Activity 1: In the text on lightning crotch, what is the process of the baby dropping down into the pelvis before birth called?
Activity 2: Revise the lightning crotch text starting at "Experts think this" and ending at "do for relief?", replacing "pelvis" with "pelvic cavity".
Activity 3: Write the next part of the text on lightning crotch, picking up after its final sentence.

Document segment:
········
That sudden, sharp vaginal or pelvic pain you may feel late in pregnancy is called Lightning Crotch. It’s not serious or a sign of labor. It may be due to the baby putting pressure on the nerves around the lower part of your uterus. If it lasts more than a few seconds, be sure to tell your doctor as it could signal something more serious.
Symptoms of lightning crotch during pregnancy
Lightning crotch can feel a little different from person to person, but most often this pregnancy symptom manifests as:
- Sharp, shooting pain in the vagina or pelvic area that lasts only for a moment
- Stinging or a pins-and-needles sensation in the same region
- Brief but intense pelvic pain that’s stronger and shorter than menstrual cramps
What causes lightning crotch?
Experts think this pain is related to your baby growing larger and dropping down into your pelvis before birth (a process called engagement). With your baby’s head lower in your pelvis, there’s more pressure on your cervix and the nerves around the lower part of the uterus.
What can you do for relief?
Unfortunately, there’s not much you can do when Lightning crotch hits, other than grin and bear it. Here are a couple of things you can try for relief:
- Change positions in an effort to get baby off your nerves (literally) — so stand up if you’re lying down or sitting, or sit down if you’ve been standing.
········
Data extracted from a collection:
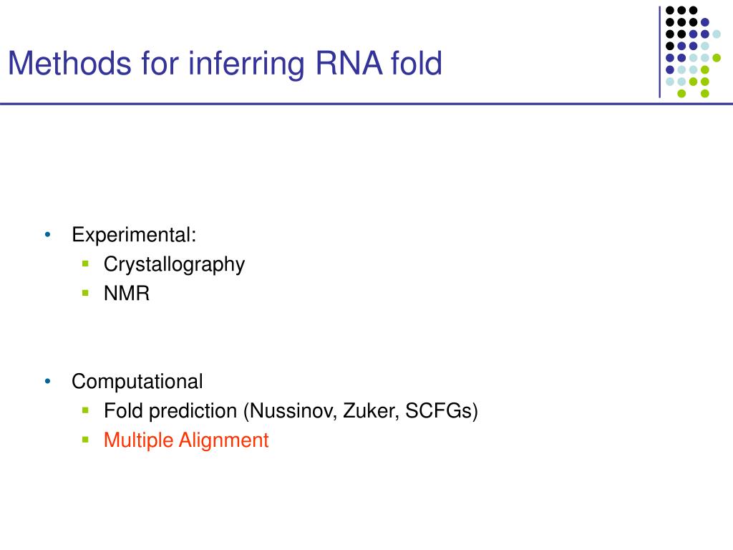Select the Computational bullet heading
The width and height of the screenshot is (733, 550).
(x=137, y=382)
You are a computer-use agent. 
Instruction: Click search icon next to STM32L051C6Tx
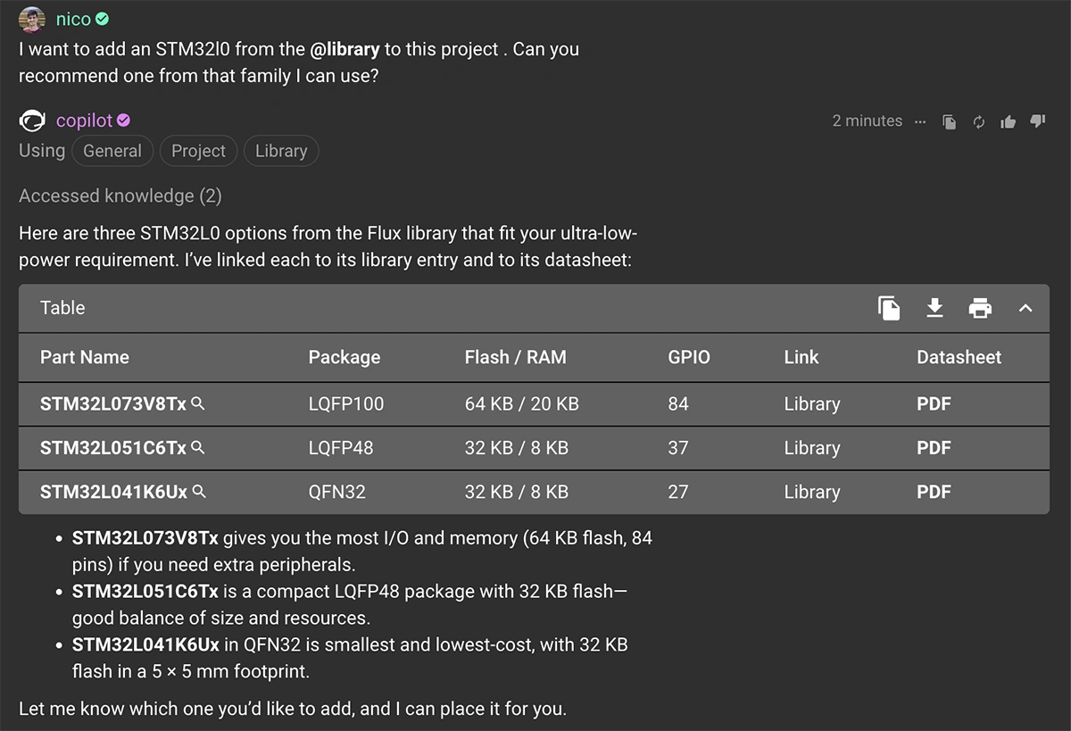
········
Exercise answer 1: Engagement.

Exercise answer 2:
Experts think this pain is related to your baby growing larger and dropping down into your pelvic cavity before birth (a process called engagement). With your baby’s head lower in your pelvic cavity, there’s more pressure on your cervix and the nerves around the lower part of the uterus.
What can you do for relief?

Exercise answer 3:
- Wear a belly support garment or belt to help lighten the load on your pelvis.
How is lightning crotch different from other pelvic pain during pregnancy?
While there are different types of pelvic pain in pregnancy, they can feel similar. Lightning crotch pain can feel a lot like round ligament pain but there are key differences:
- Round ligament pain is more common in the second trimester as your uterus grows, but lightning crotch pain generally happens at the end of the third trimester.
- Round ligament pain may feel like it’s radiating out towards your hip bones, and can vary from a sharp pain to a dull ache. Lightning crotch usually feels like a sharp pain or electric jolt in the pelvis or vagina.
Other back pain or nerve-related pain can also feel similar, especially sciatica. The sciatic nerve goes from the lower back down the legs via the pelvis, and when it gets pinched you can also have shooting nerve pain. Here’s how to tell the difference:
- Sciatica can happen anytime during pregnancy, while lightning crotch pain happens late in the third trimester.
- You can feel sciatica anywhere along the sciatic nerve (back, buttocks, and leg) and it’s usually one side. You won’t feel it in the groin or vagina like lightning crotch.
Is lightning crotch a sign of labor?
Lightning crotch pain doesn’t mean you’re going into labor. That said, it can seem like labor pain, especially if it’s your first pregnancy. Here are the main differences:
- Labor contractions are regular and repeating, and get closer together over time. Lightning crotch is random.
- Labor often comes with menstrual-type lower back ache or pain which lasts a long time.
Is lightning crotch dangerous?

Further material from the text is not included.